Quant à la dette auprès de l’ACD, celle-ci aurait été réglée par Monsieur (B), tel que cela se dégagerait d’un courrier du 26 octobre 2022 suivant lequel le bureau des recettes d’Ettelbruck confirmerait l’accord trouvé avec Monsieur (B) pour une somme de …..- €, un premier virement d’un montant de …. euros ayant été effectué en date du 16 novembre 2022 et un deuxième virement d’un montant de …..- € ayant été effectué le 2 décembre 2022.

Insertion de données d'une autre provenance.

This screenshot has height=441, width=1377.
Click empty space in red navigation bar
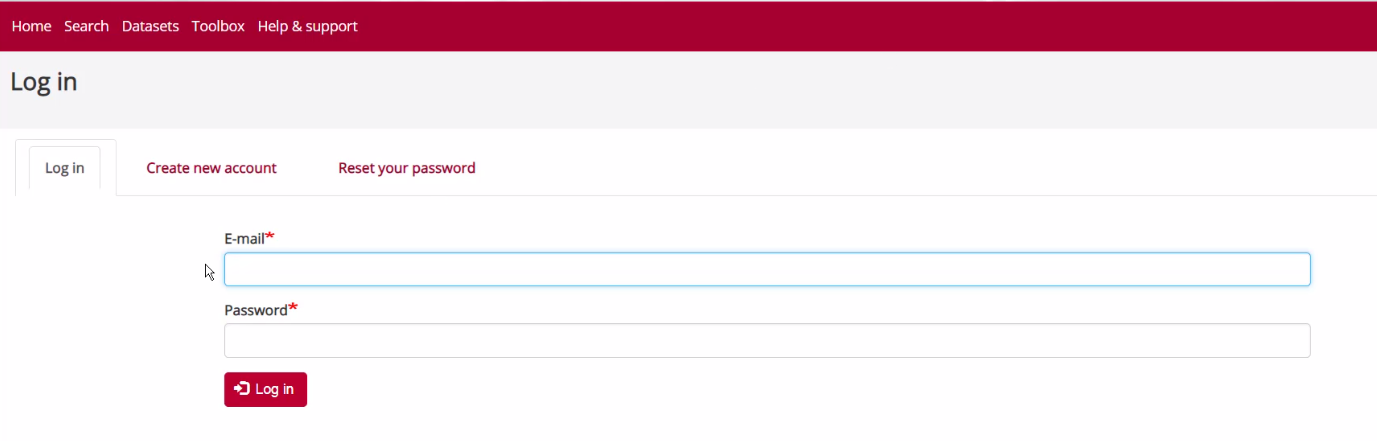tap(850, 26)
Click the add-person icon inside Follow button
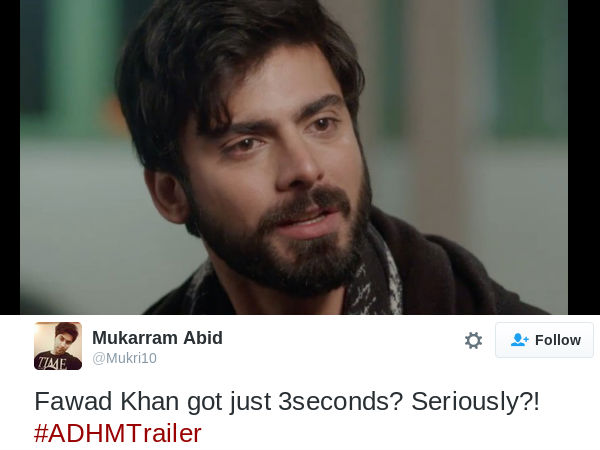Image resolution: width=600 pixels, height=450 pixels. [519, 340]
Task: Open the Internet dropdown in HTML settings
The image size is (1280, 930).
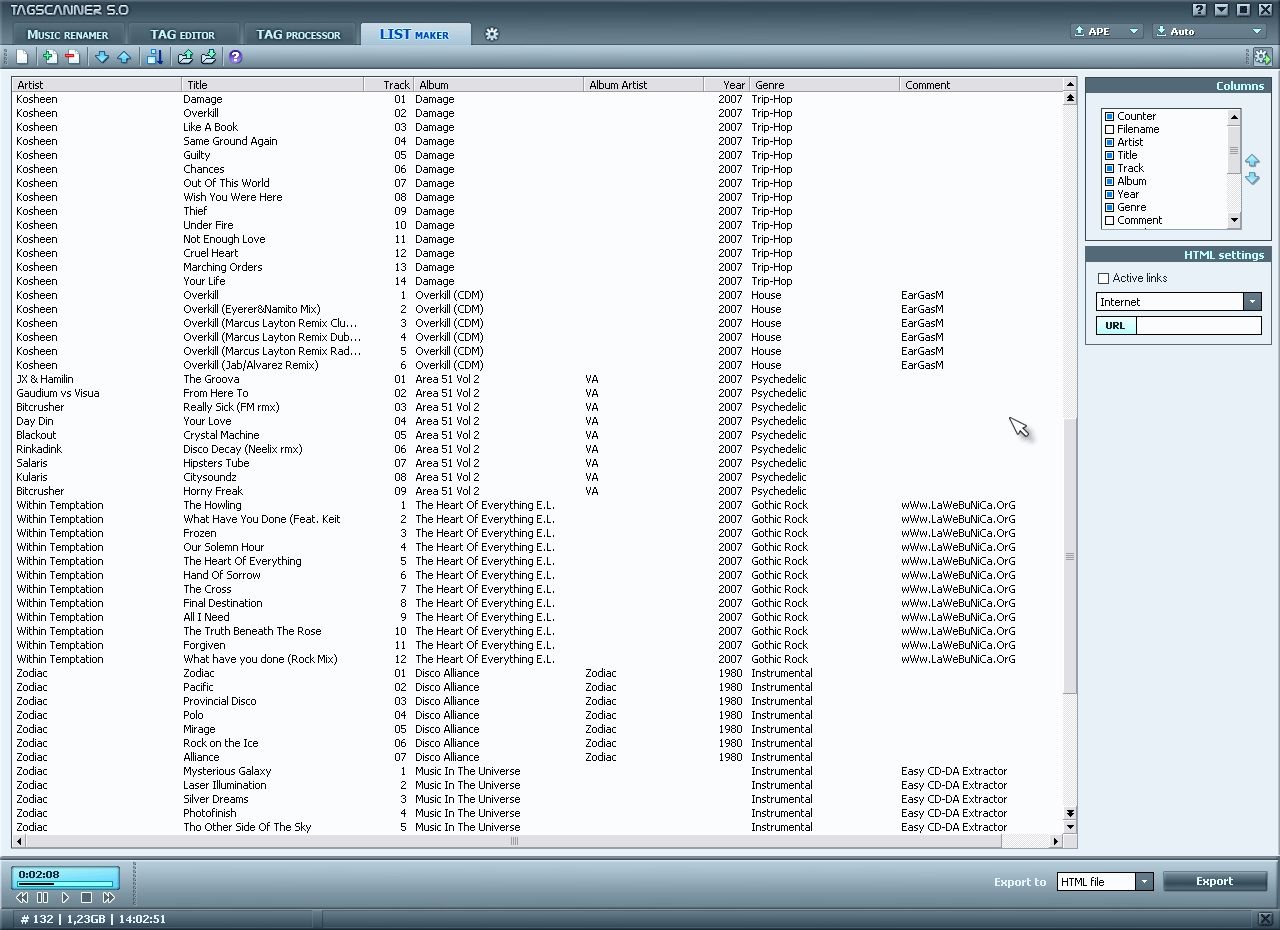Action: (1252, 302)
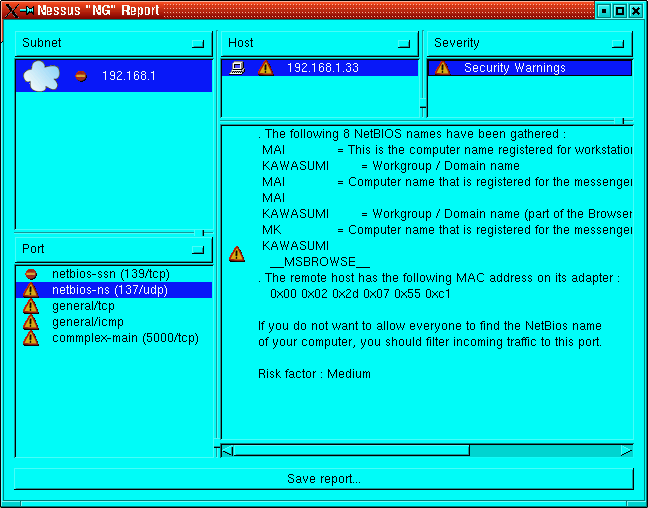Click the red icon beside netbios-ssn
Image resolution: width=648 pixels, height=508 pixels.
pyautogui.click(x=31, y=274)
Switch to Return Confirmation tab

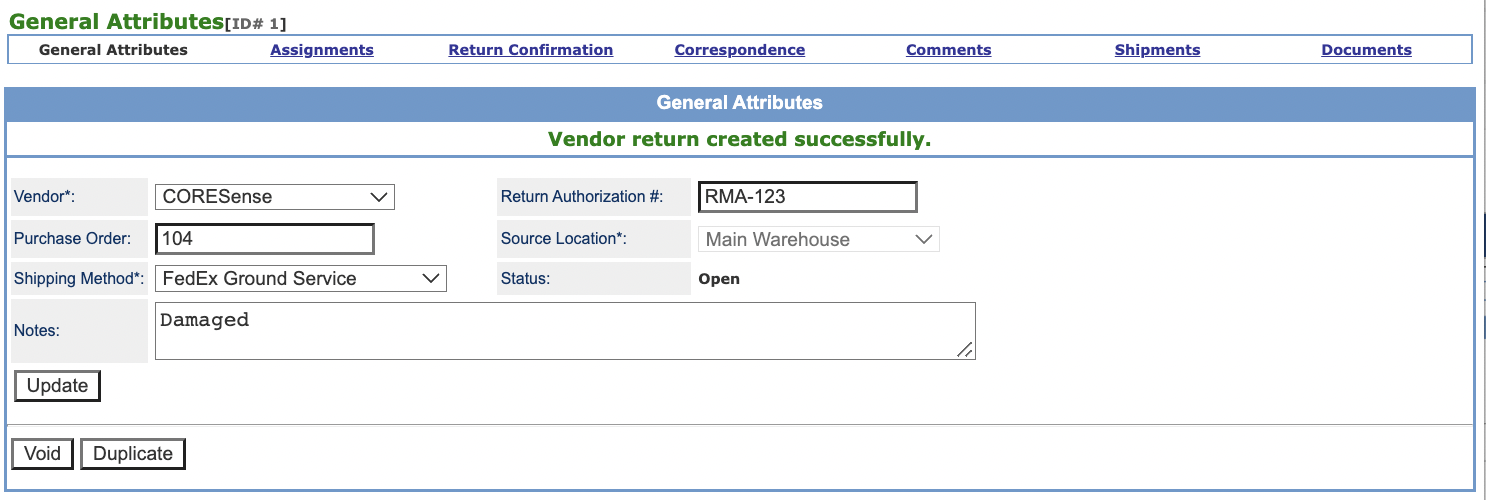coord(530,50)
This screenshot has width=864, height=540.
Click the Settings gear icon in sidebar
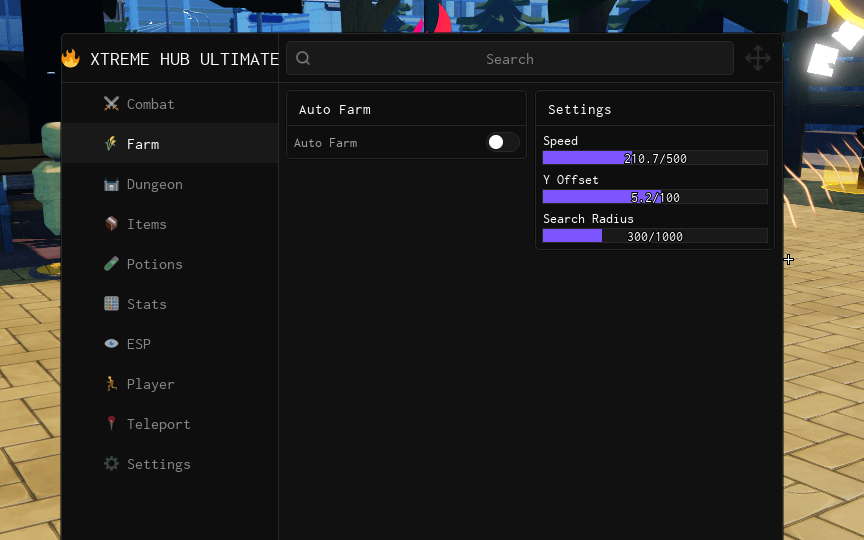(111, 463)
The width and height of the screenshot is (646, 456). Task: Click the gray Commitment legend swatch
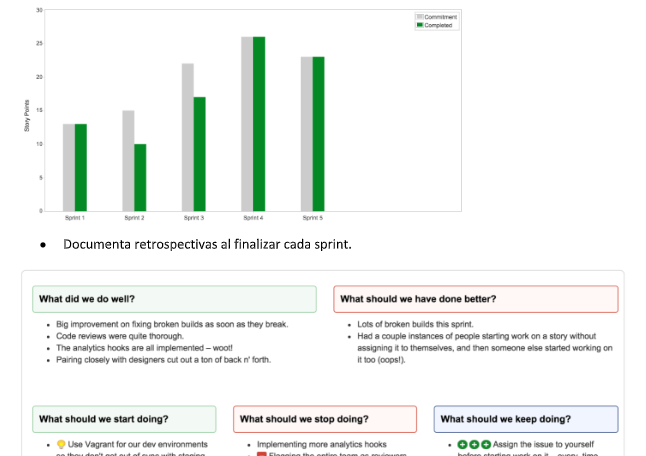point(420,17)
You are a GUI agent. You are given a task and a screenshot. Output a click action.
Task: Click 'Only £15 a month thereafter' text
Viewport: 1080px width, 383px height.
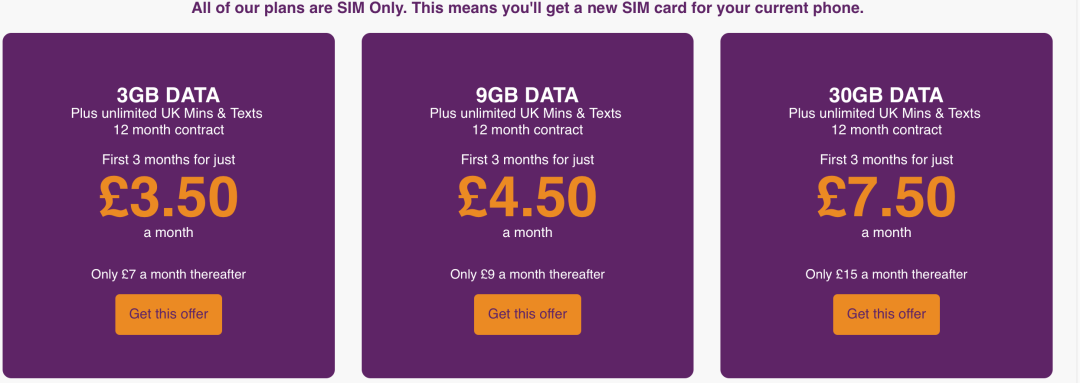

L’appelante argumente finalement que Monsieur (B) n’aurait pas eu connaissance de toutes ces dettes en raison de sa démission du poste d’administrateur-délégué de la société (D) en date du 1er juin 2018, démission dont le ministère aurait pris acte en date du 11 juillet 2018, et que Messieurs (G) et (I) auraient ensuite été les seuls administrateurs de la société (D). Elle rappelle, dans ce contexte, l’accord conclu avec la société (J) s.à r.l. suivant lequel il aurait été convenu que la partie cessionnaire rachète également les dettes de la société (D), « y compris celles à l’égard de l’Etat ».

La société (D) aurait ensuite démissionné de son poste de commissaire aux comptes par courrier du 15 septembre 2018 et depuis cette date, Monsieur (B) n’aurait plus eu de liens avec la société (D), tombée en faillite le 20 mars 2019. Par ailleurs, celui-ci n’aurait jamais reçu d’informations de la part du curateur, malgré sa demande, concernant l’état du passif de la société (D), de sorte qu’il n’aurait pas été en mesure d’en connaître le montant et de régler éventuellement les dettes auprès des créanciers privilégiés.

Le délégué du gouvernement sollicite en substance la confirmation du jugement entrepris, estimant que l’appelante ne ferait que reprendre les moyens développés devant les premiers juges sans apporter d’éléments nouveaux. Il précise que le ministre aurait constaté que Monsieur (B), en sa qualité de dirigeant de la société (D) à partir de 2015 jusqu’au 1er juin 2018, s’était soustrait de ses charges fiscales et sociales auprès du CCSS, de l’ACD et de l’AED, tout en donnant à considérer que la lettre de démission de celui-ci du 1er juin 2028 de son mandat d’administrateur-délégué de la société (D) n’aurait été publiée au registre de commerce et des sociétés qu’en date du 14 février 2019.

Pour le surplus, le jugement entrepris serait encore à confirmer en ce qu’il a retenu que Monsieur (B) ne pouvait se décharger de ses obligations fiscales et sociales pendant la période où il était dirigeant en invoquant le contrat de vente du fonds de commerce de la société (D) daté au 4 juillet 2018 stipulant que les dettes sociales et fiscales seraient à charge de la société cessionnaire.

La Cour rejoint liminairement les premiers juges en ce qu’ils se sont déclarés incompétents pour connaître de la demande principale tendant à voir réformer les deux décisions ministérielles litigieuses, au motif que ni la loi du 2 septembre 2011, ni une quelconque autre disposition légale n’instaure un recours en réformation en la présente matière, seul un recours en annulation ayant partant valablement pu être introduit à leur encontre.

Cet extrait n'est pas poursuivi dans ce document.